● Job: Render the lines from the one containing "Click the smiley Přátelská atmosféra icon" through the one containing "Action: [51, 33]" as a Markdown table with columns Row and Line, one row per line and blank lines omitted.

● Exercise input:

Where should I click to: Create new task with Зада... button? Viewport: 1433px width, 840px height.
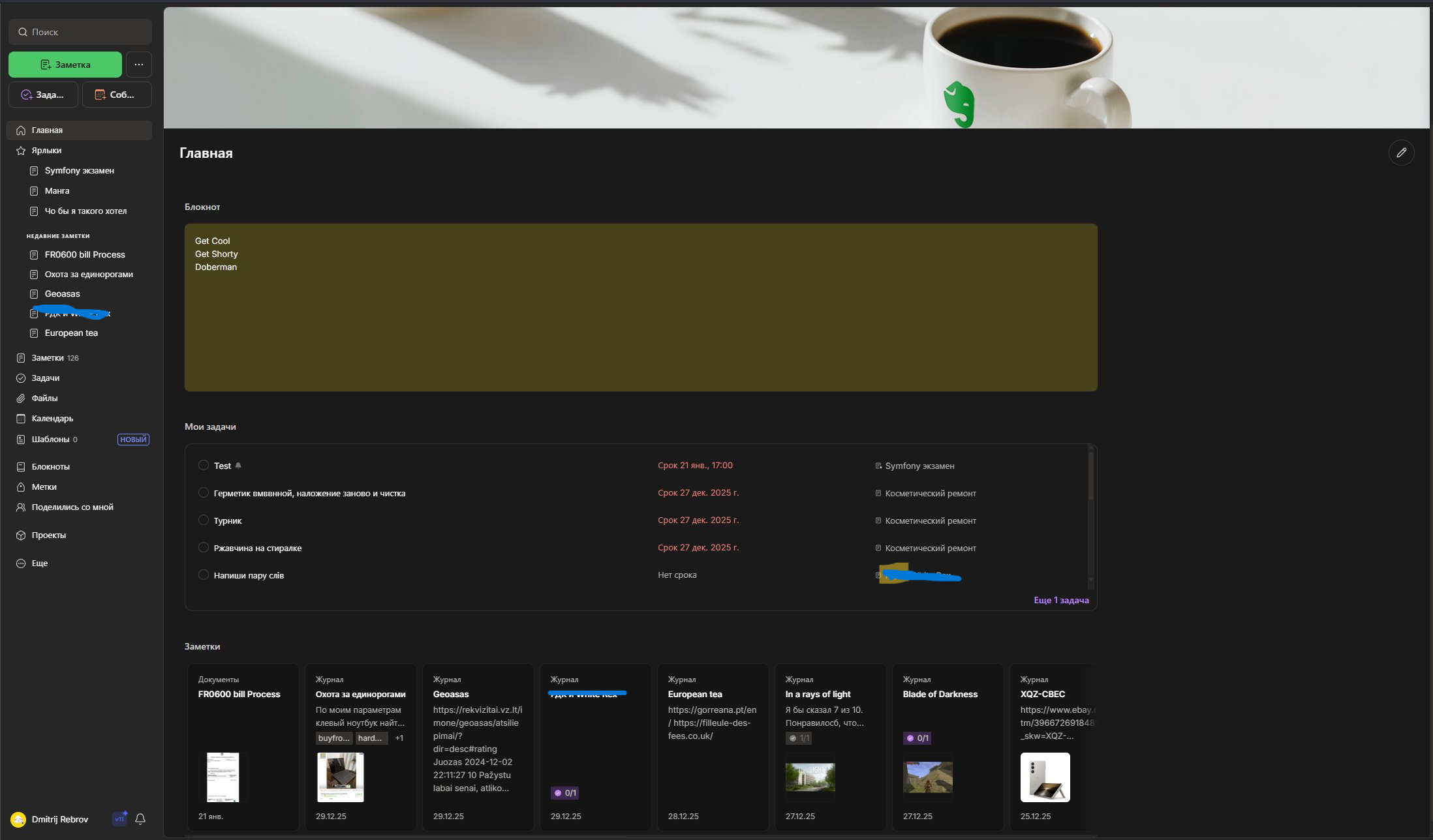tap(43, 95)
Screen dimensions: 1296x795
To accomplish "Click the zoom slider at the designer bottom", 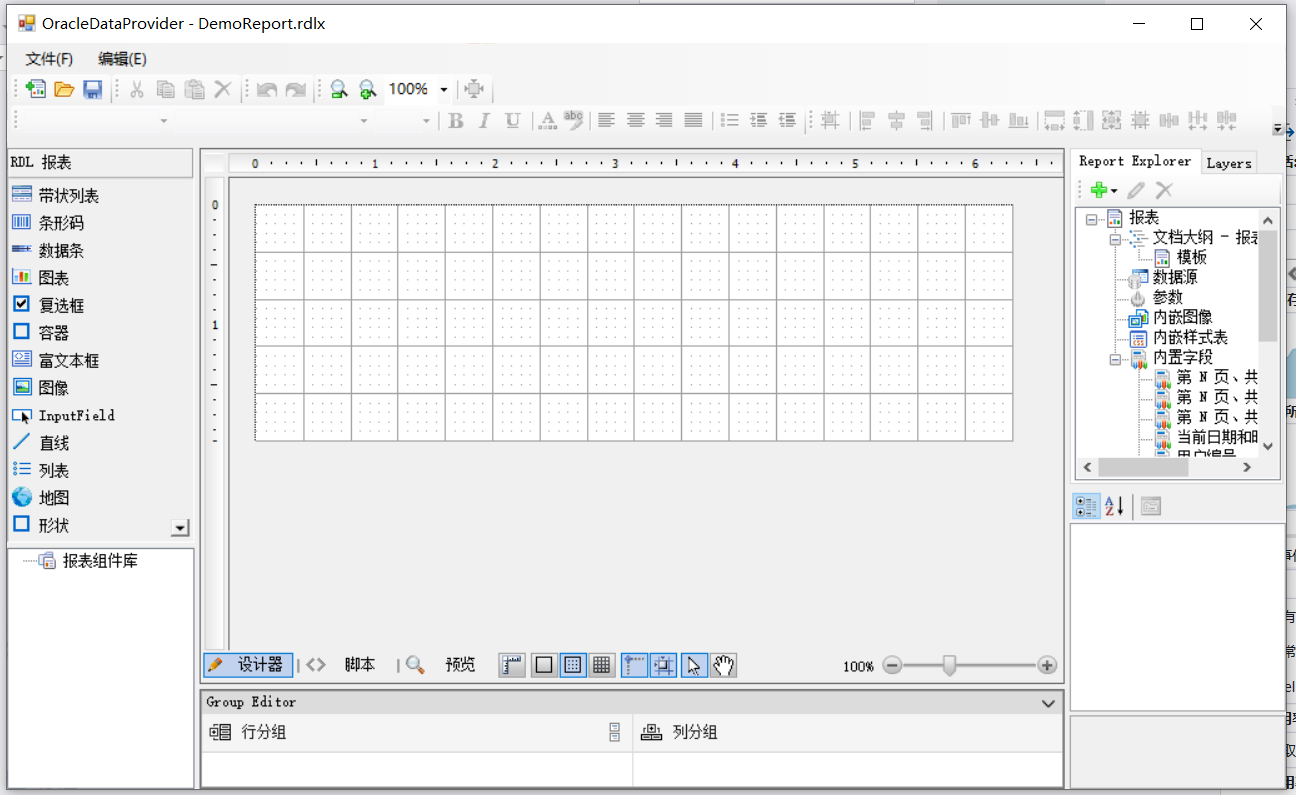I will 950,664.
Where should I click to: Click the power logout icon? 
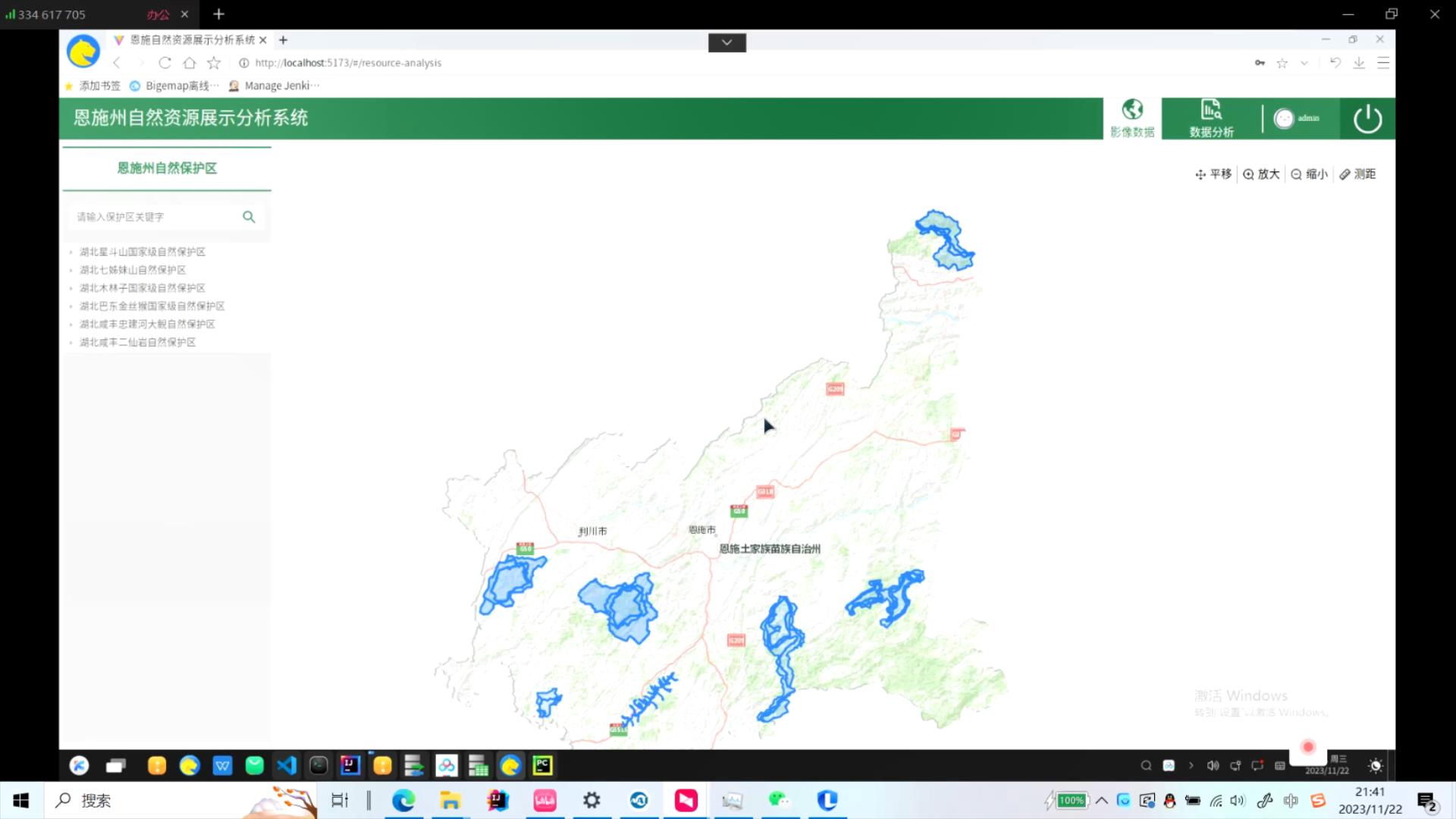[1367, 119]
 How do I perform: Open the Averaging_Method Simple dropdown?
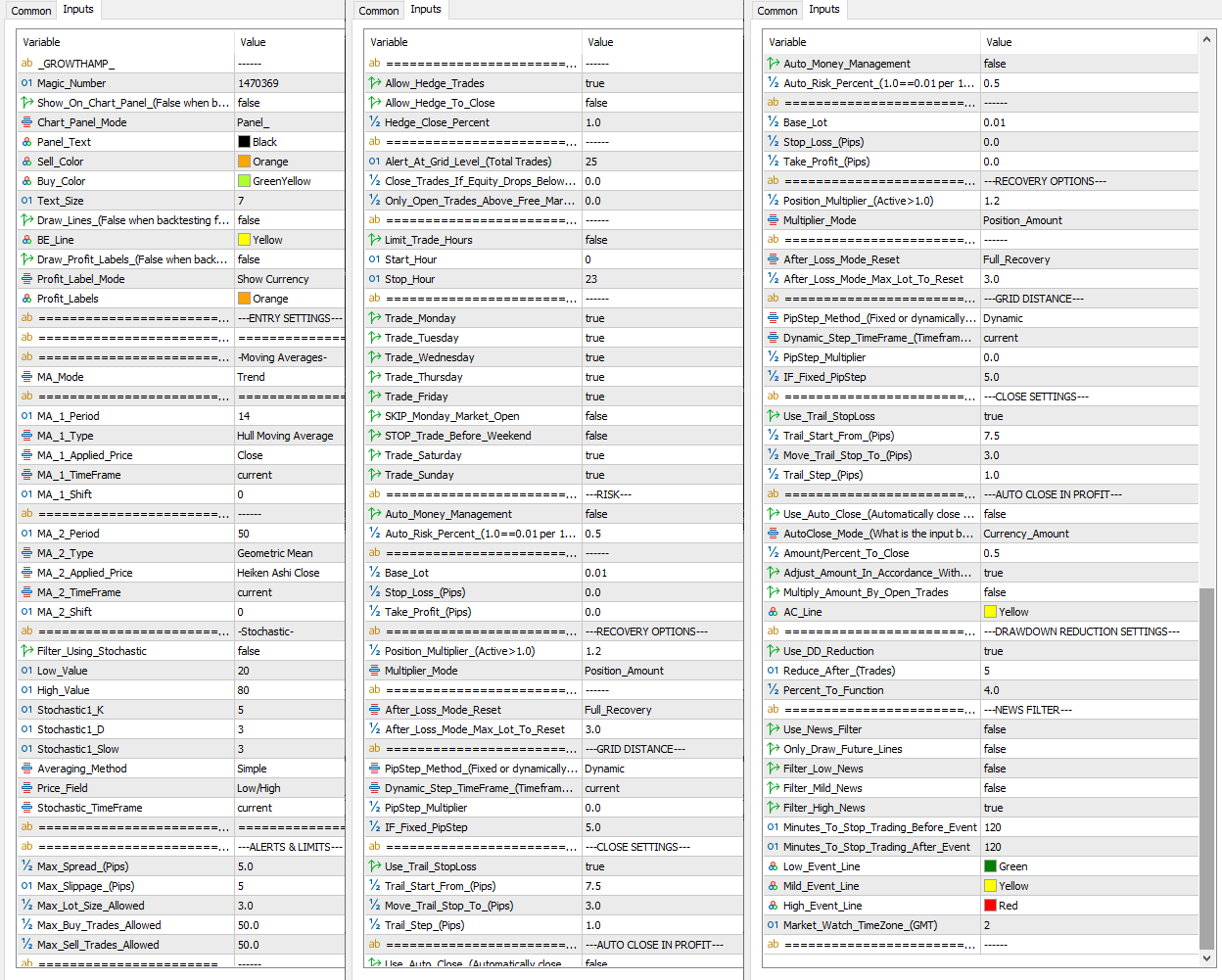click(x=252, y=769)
---
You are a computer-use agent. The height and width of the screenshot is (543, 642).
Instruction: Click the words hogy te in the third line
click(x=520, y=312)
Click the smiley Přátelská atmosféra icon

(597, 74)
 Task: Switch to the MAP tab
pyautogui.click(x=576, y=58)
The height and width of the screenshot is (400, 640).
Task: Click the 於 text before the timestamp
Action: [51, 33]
* * *
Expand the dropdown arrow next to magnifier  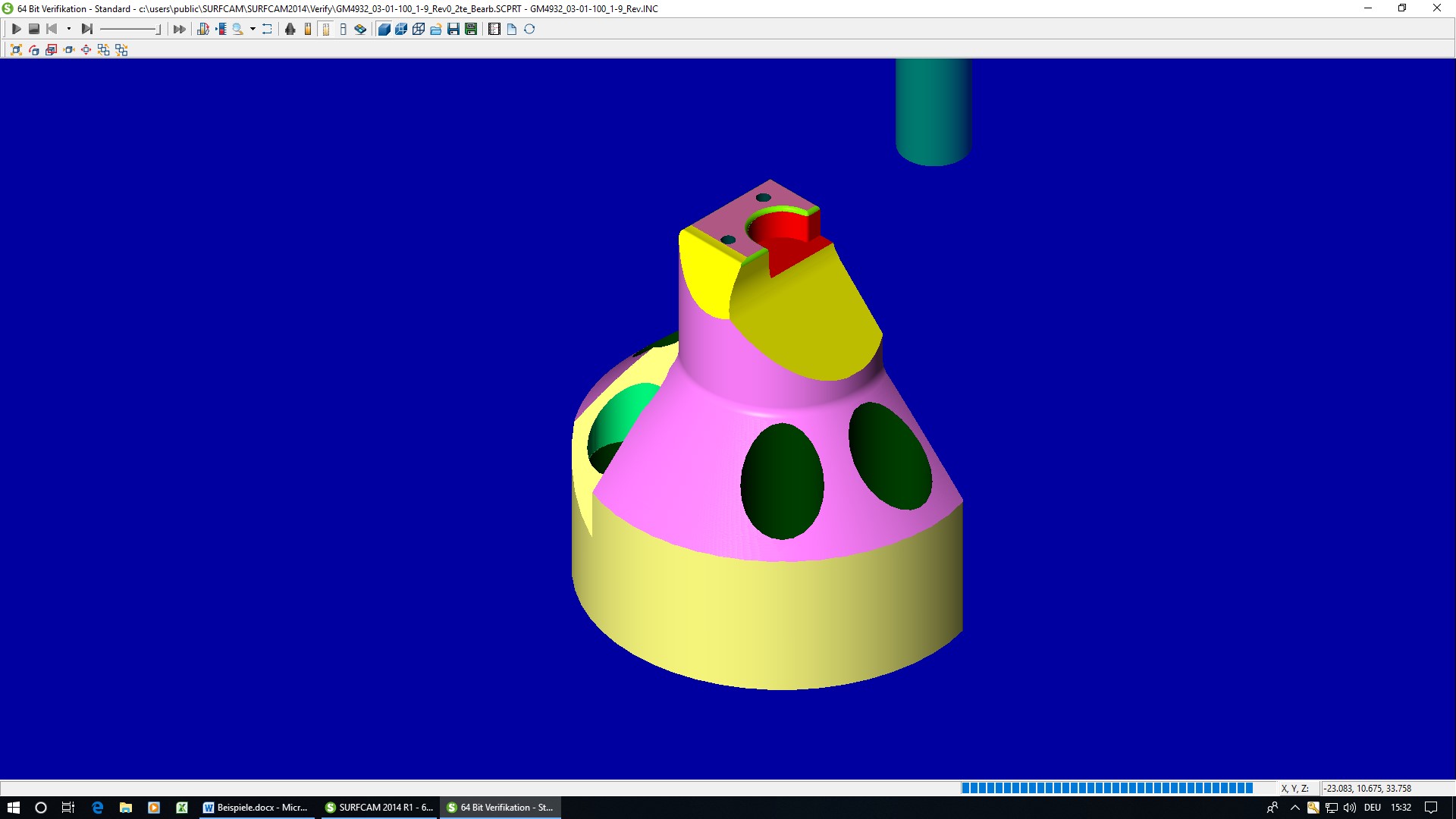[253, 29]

● Expected answer:
| Row | Line |
|---|---|
| 1 | Click the smiley Přátelská atmosféra icon |
| 2 | (597, 74) |
| 3 |  Task: Switch to the MAP tab |
| 4 | pyautogui.click(x=576, y=58) |
| 5 | The height and width of the screenshot is (400, 640). |
| 6 | Task: Click the 於 text before the timestamp |
| 7 | Action: [51, 33] |